Wyke rejoined Hartlepool United on a one-month loan on 21 August 2014. The deal was later extended keeping him at Victoria Park until the end of November. He made 14 appearances in this second spell, scoring four times.

Carlisle United 
On 23 January 2015, Wyke signed for League Two side Carlisle United on an 18-month contract for an undisclosed fee following a successful spell at fellow League Two side Hartlepool, in which he netted 4 goals in 13 league appearances.

He scored his first goal in a Carlisle shirt on his full-home debut against fellow strugglers Mansfield Town, picking up an assist along the way in a 2–1 victory. Wyke followed up his impressive home-debut by netting a brace away at fellow strugglers Tranmere Rovers in a 2–0 victory. Wyke then followed up his impressive brace with his fourth goal in three starts against high-flyers Shrewsbury Town. During his first season at the club in 2015–16, he scored 15 goals in 38 appearances in all competitions.
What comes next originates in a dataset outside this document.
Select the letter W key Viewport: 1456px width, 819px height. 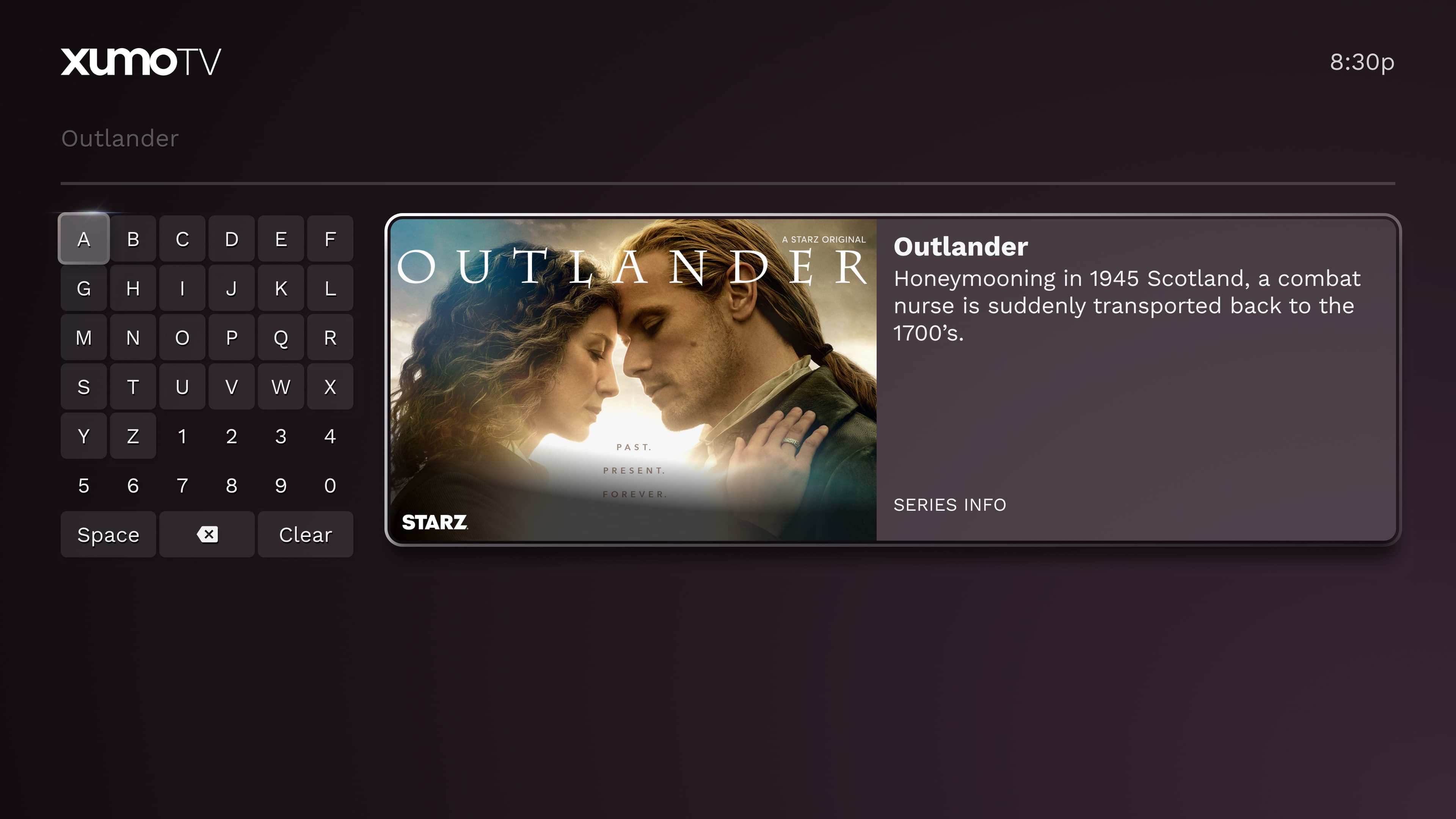tap(281, 387)
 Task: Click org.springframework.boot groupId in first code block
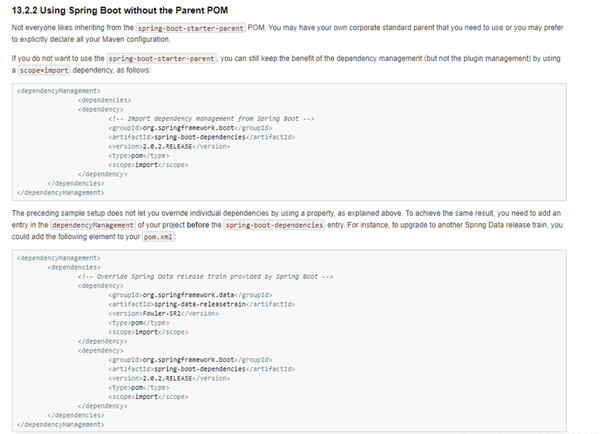190,128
On 28 January 2017, Wyke who had been in prolific form in the continuing season, scored his 18th goal of the 2016–17 season for Carlisle United against Barnet.

Bradford City 
Wyke signed for Bradford City for an undisclosed fee on transfer deadline day, 31 January 2017, alongside Jacob Hanson, Kevin Toner and Matthew Penney. Wyke took just 15 minutes to score on his debut for the club, scoring in a 2–2 draw at home to Gillingham four days later. He then scored a brace in another 2–2 draw later that month, this time at home to play-off rivals Bolton Wanderers.

Sunderland
For circa £400,000, Wyke signed for Sunderland on 1 August 2018. Due to a minor injury, his first goal for the club came exactly one month later when he was brought on as a substitute during a league game against Oxford United on 1 September 2018. After disappointing seasons in 2018–19 and 2019–20, where he combined for only 9 goals in 51 total league appearances, he became the centerpiece of the Sunderland attack in the 2020–21 season. He scored his first goal of the campaign in a 2–0 win over Swindon Town on 17 October. He had his first multi-goal match of the season in the league on 12 December with two goals in a 4–0 win over Lincoln City. His form only improved as he scored 15 times in 15 league matches between 2 January and 6 March, during which he crossed the 20 goal mark in the league. In Sunderland's EFL Trophy run, he scored five goals in six appearances, not only putting himself in a tie as top goalscorer for the competition but also helping lead the club to the final. 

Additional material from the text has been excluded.